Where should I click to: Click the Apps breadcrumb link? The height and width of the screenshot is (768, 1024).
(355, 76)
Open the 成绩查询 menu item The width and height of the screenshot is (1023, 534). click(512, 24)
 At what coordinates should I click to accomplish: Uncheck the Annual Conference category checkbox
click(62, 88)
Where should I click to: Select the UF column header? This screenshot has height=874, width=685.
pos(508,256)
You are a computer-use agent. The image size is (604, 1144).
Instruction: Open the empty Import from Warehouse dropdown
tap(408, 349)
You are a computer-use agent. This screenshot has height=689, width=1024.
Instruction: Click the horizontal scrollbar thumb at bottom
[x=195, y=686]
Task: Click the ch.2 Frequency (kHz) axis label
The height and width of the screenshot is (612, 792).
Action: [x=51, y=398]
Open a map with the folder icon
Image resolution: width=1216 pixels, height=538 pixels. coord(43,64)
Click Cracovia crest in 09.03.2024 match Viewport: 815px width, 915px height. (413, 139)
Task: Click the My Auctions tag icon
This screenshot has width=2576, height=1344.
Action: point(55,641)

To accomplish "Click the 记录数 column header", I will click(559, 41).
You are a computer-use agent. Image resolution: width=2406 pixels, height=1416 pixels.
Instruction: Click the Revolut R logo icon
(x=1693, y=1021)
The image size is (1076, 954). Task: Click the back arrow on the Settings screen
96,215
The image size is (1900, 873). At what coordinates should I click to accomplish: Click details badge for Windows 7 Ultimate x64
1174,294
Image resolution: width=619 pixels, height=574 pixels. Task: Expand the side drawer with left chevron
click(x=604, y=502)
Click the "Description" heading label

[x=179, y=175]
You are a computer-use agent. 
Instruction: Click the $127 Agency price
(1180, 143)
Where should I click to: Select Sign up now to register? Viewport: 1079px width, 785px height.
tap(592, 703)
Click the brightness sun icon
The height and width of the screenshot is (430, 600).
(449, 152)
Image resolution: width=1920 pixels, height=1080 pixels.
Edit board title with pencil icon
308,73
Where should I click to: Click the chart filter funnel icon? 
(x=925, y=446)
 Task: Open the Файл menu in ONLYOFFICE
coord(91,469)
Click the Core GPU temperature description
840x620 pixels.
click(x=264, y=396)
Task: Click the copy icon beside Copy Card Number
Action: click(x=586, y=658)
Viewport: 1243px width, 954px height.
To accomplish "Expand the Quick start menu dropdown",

- - - -

# What the exercise asks:
Recast the stretch of lines above that opens with the line containing "You are a computer-use agent. Image" and closes with the line containing "(1180, 143)" as a numbered list, leaving out any blank lines.

# Answer to the exercise:
1. You are a computer-use agent. Image resolution: width=2406 pixels, height=1416 pixels.
2. Instruction: Click the Revolut R logo icon
3. (x=1693, y=1021)
4. The image size is (1076, 954). Task: Click the back arrow on the Settings screen
5. 96,215
6. The image size is (1900, 873). At what coordinates should I click to accomplish: Click details badge for Windows 7 Ultimate x64
7. 1174,294
8. Image resolution: width=619 pixels, height=574 pixels. Task: Expand the side drawer with left chevron
9. click(x=604, y=502)
10. Click the "Description" heading label
11. [x=179, y=175]
12. You are a computer-use agent. 
13. Instruction: Click the $127 Agency price
14. (1180, 143)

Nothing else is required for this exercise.